_Excerpt provided_
+---+

The Executive Unbound: After the Madisonian Republic. By Eric A. Posner and Adrian Vermeule. New York: Oxford University Press. 2011. Pp. 210. $29.95.

INTRODUCTION

In both constitutional and international law, many legal rules cannot be implemented without what most people would describe as the voluntary compliance of their target. Is that really "law"? Or is rule compliance in such circumstances just an expression of "interests"? Forget jurisprudence for the moment. As a practical matter, what does it mean to work as a lawyer in a field where the rules are not coercively enforced against private parties by an independent judiciary whose orders are implemented by a cooperative executive? This question has particularly high stakes for national security policy, where we find judicial deference at its highest, the centralization of modern government at its most pronounced, delegations of authority to the executive at their broadest, and contempt for idealism at its most self-satisfied.

Two recent books on executive power prompt this return to such well-trodden ground. In The Executive Unbound: After the Madisonian Republic, Eric Posner (1) and Adrian Vermeule (2) claim that the constitutional rule-of-law apparatus is basically worthless. In Power and Constraint: The Accountable Presidency After 9/11, Jack Goldsmith (3) says just about the opposite. This Review argues that Goldsmith is right and supplements his account by identifying a key mechanism in the political economy he describes. The Review begins by separating the various threads of argument advanced by Posner and Vermeule to expose how implausible their conceptual claims will seem to most lawyers. It then explores how their (largely unsupported) descriptive claims are contradicted by Goldsmith's empirical account as well as by other evidence adduced here. The Review closes by suggesting that one of the most plausible causal mechanisms for the efficacy of law--the deep vein of respect for legality that characterizes our culture--is itself a primary target of Posner and Vermeule's project.

Posner and Vermeule make three kinds of arguments. First, they make a theoretical claim about the necessary conceptual vacuity of legal rules that apply to the executive. Leaning heavily on Carl Schmitt, they argue that law itself--certainly the actual laws applicable to executive action in the American system, but perhaps even law in general--is an elaborate shell game with no interpretive constraint beyond what the decider decides. The second claim is empirical: regardless of whether law contains interpretive limits conceptually, the only thing that in fact constrains the American presidency is politics, construed narrowly as competition between self-interested electoral constituencies. On this model, law is a smokescreen for brute policy clashes between political enemies, and presidential behavior changes only as a function of evolving majoritarian political preferences. The third claim is a prediction about the federal separation of powers: while modern governance cannot help but evolve into radical executive-centricity, we shouldn't worry about it because tyrannical policies are unlikely to result.

These claims are individually wrong and collectively dangerous. The first--that law does not impose genuine interpretive constraints--is simply implausible. Virtually any legal norm leaves room for interpretation, and virtually any legal rule has boundaries beyond which its application is uncertain. But that doesn't mean that law as such contains no meaningful interpretive limits. Posner and Vermeule's inapposite rejoinder that the president "can" ignore the law in secret is no different from the fact that I "can" run a stop sign or throw a rock through a stranger's window at night. The Schmittian theory of law endorsed by Posner and Vermeule is a relic of a time when totalitarianism seemed potentially inevitable and possibly even attractive. Efforts to revive it for modern purposes offer a bridge to nowhere.

+---+

_Recorded information_
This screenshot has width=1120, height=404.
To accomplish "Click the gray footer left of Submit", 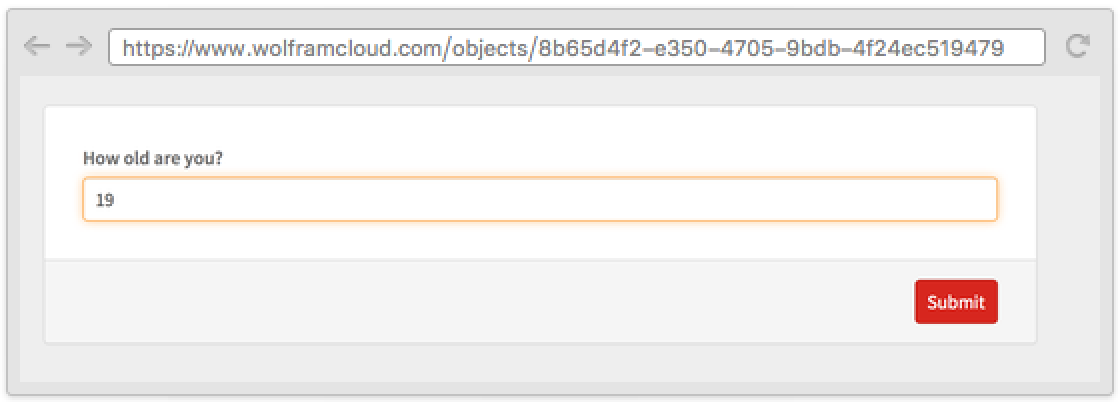I will tap(480, 302).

+---+

Write the next part of the review of books on executive power, picking up after its final sentence. The material stands apart from the review of books on executive power and has no connection to it.

_Response_
Their second argument--that whatever the lawyers say, presidential action is just a function of material political interest--doesn't square with reality. On this question, an ounce of experience (or at least a vaguely plausible empirical grounding) is worth several pounds of theory. Granted, legal obligations are neither perfectly constraining nor the only influence on executive behavior. As Goldsmith's work makes clear, however, lived experience teaches us to take law seriously. In a series of painstakingly researched case studies, Goldsmith builds a richly detailed account of the way structural checks and balances continue to impose real political constraints on the president. But for present purposes, what emerges most usefully from his work is something on which Goldsmith does not focus: evidence that law as such, far from being a dependent derivative of power politics, itself regularly constrains national security policy. Indeed, legal rules limiting official behavior regularly generate compliance--whether effectuated by congressional interference, judicial order, or executive self-policing--that is at odds with the material policy priorities of presidents and their political constituents.

Posner and Vermeule appear at one point to sense this problem, hinting in an elliptical aside that law talk might have force if adopted as a policy priority by sufficiently powerful actors. That move, however, gives the game away. Because for law to matter requires only that people care about it--that we subjectively experience it as a priority worth defending or a liability worth planning around. And in the United States, respect for legality is a core component of the collective national culture: while Goldsmith does not himself make this argument, it is the necessary predicate for many of the episodes he describes. If Posner and Vermeule's point is that for modeling purposes, we can describe this kind of compliance pull as a mere policy preference, then what first seemed like a radical argument turns out to be a pretty uninteresting exercise in semantics. True enough: law is not magical fairy dust, and its enforcement requires that people in power care about it. But we have known that for a very long time.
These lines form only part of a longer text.